'''

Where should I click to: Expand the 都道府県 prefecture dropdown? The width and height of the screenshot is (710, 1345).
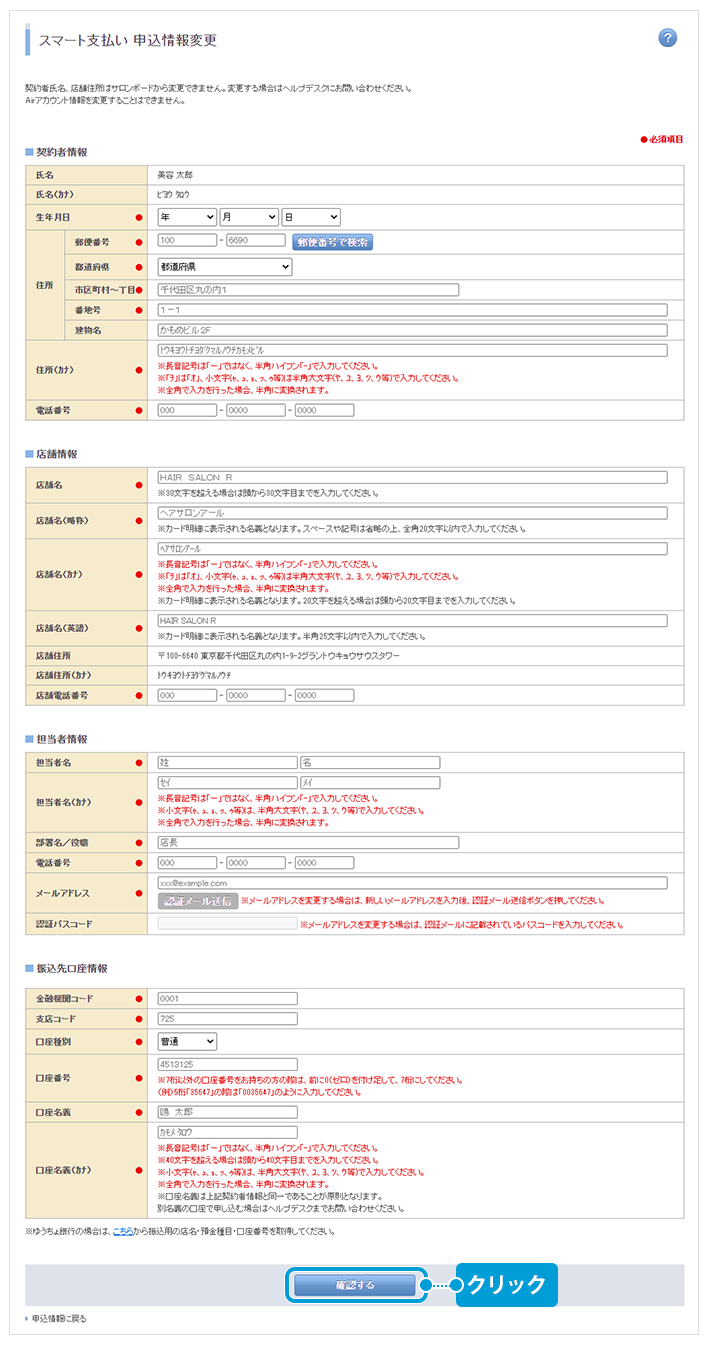tap(225, 267)
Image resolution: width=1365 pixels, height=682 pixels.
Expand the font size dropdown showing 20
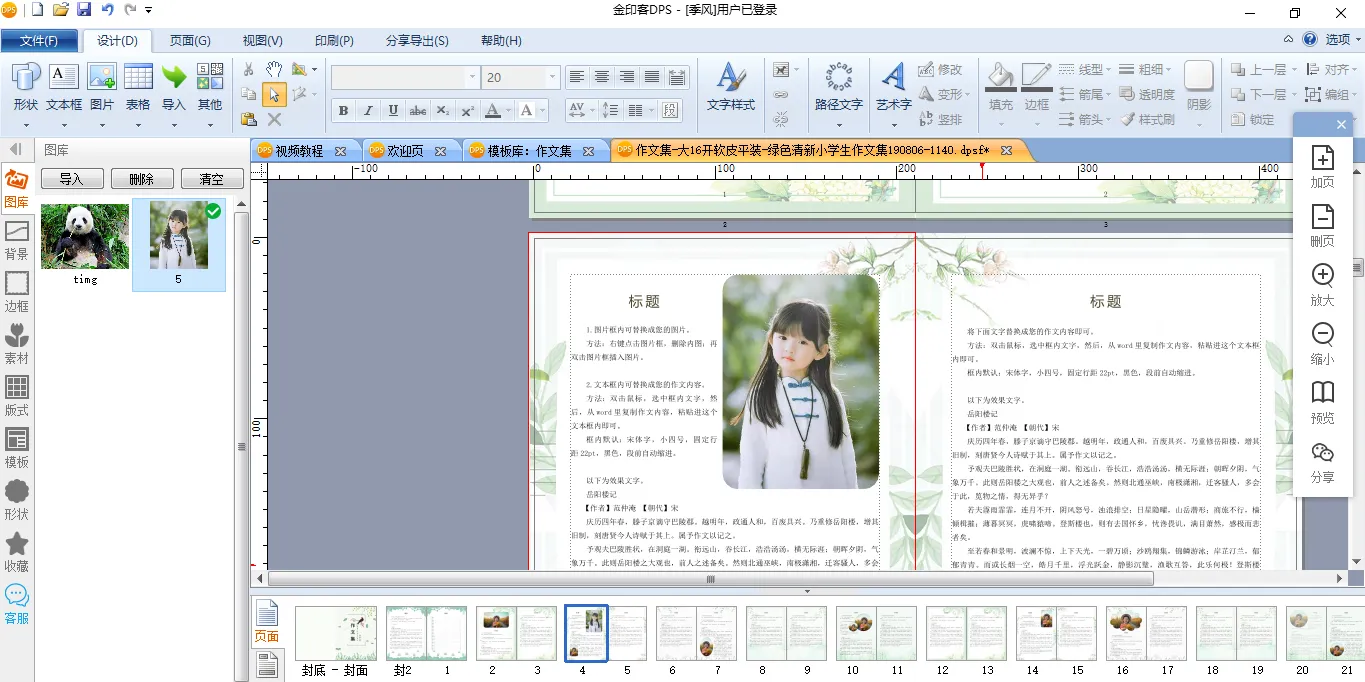[552, 78]
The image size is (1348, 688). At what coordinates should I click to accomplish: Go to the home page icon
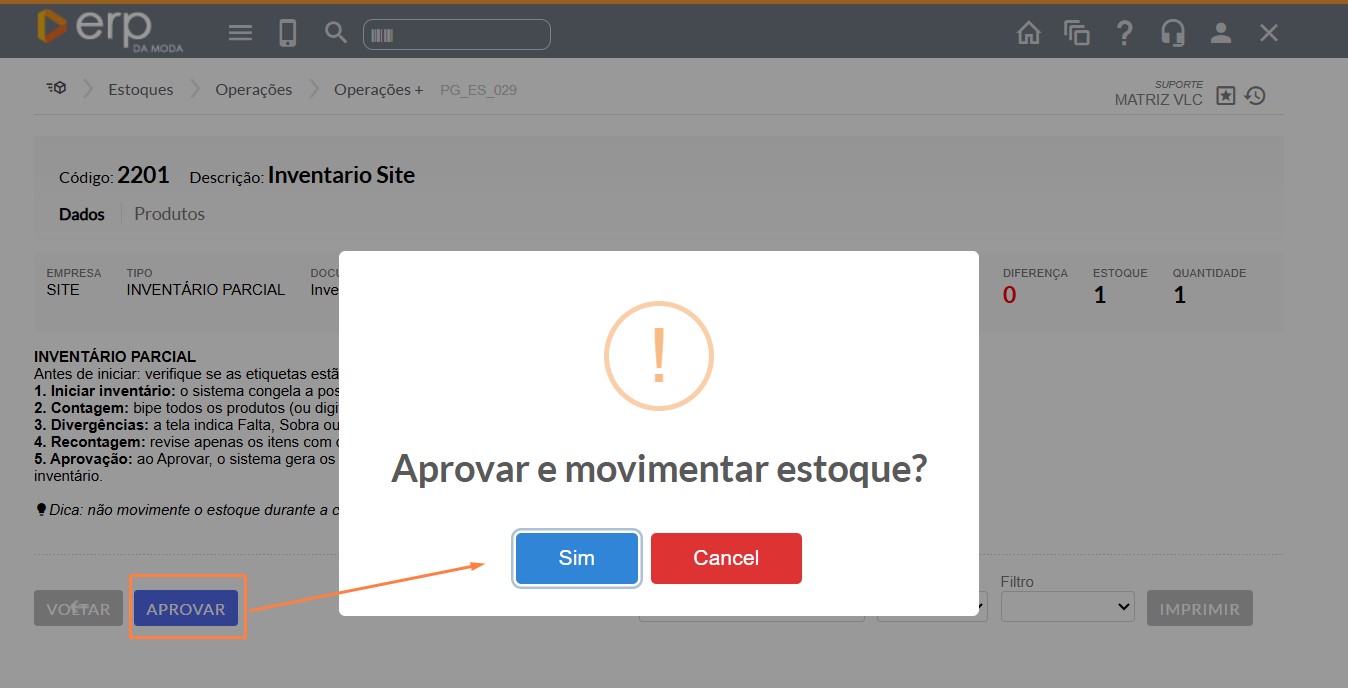[x=1028, y=33]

'''

● **REQUIREMENTS**: Arrange the lines above as a numbered list, leaving out blank lines and the pictures.

● **FINAL RESULT**:
1. Where should I click to: Expand the 都道府県 prefecture dropdown? The width and height of the screenshot is (710, 1345).
2. tap(225, 267)
3. Image resolution: width=1365 pixels, height=682 pixels.
4. Expand the font size dropdown showing 20
5. [552, 78]
6. The image size is (1348, 688). At what coordinates should I click to accomplish: Go to the home page icon
7. [x=1028, y=33]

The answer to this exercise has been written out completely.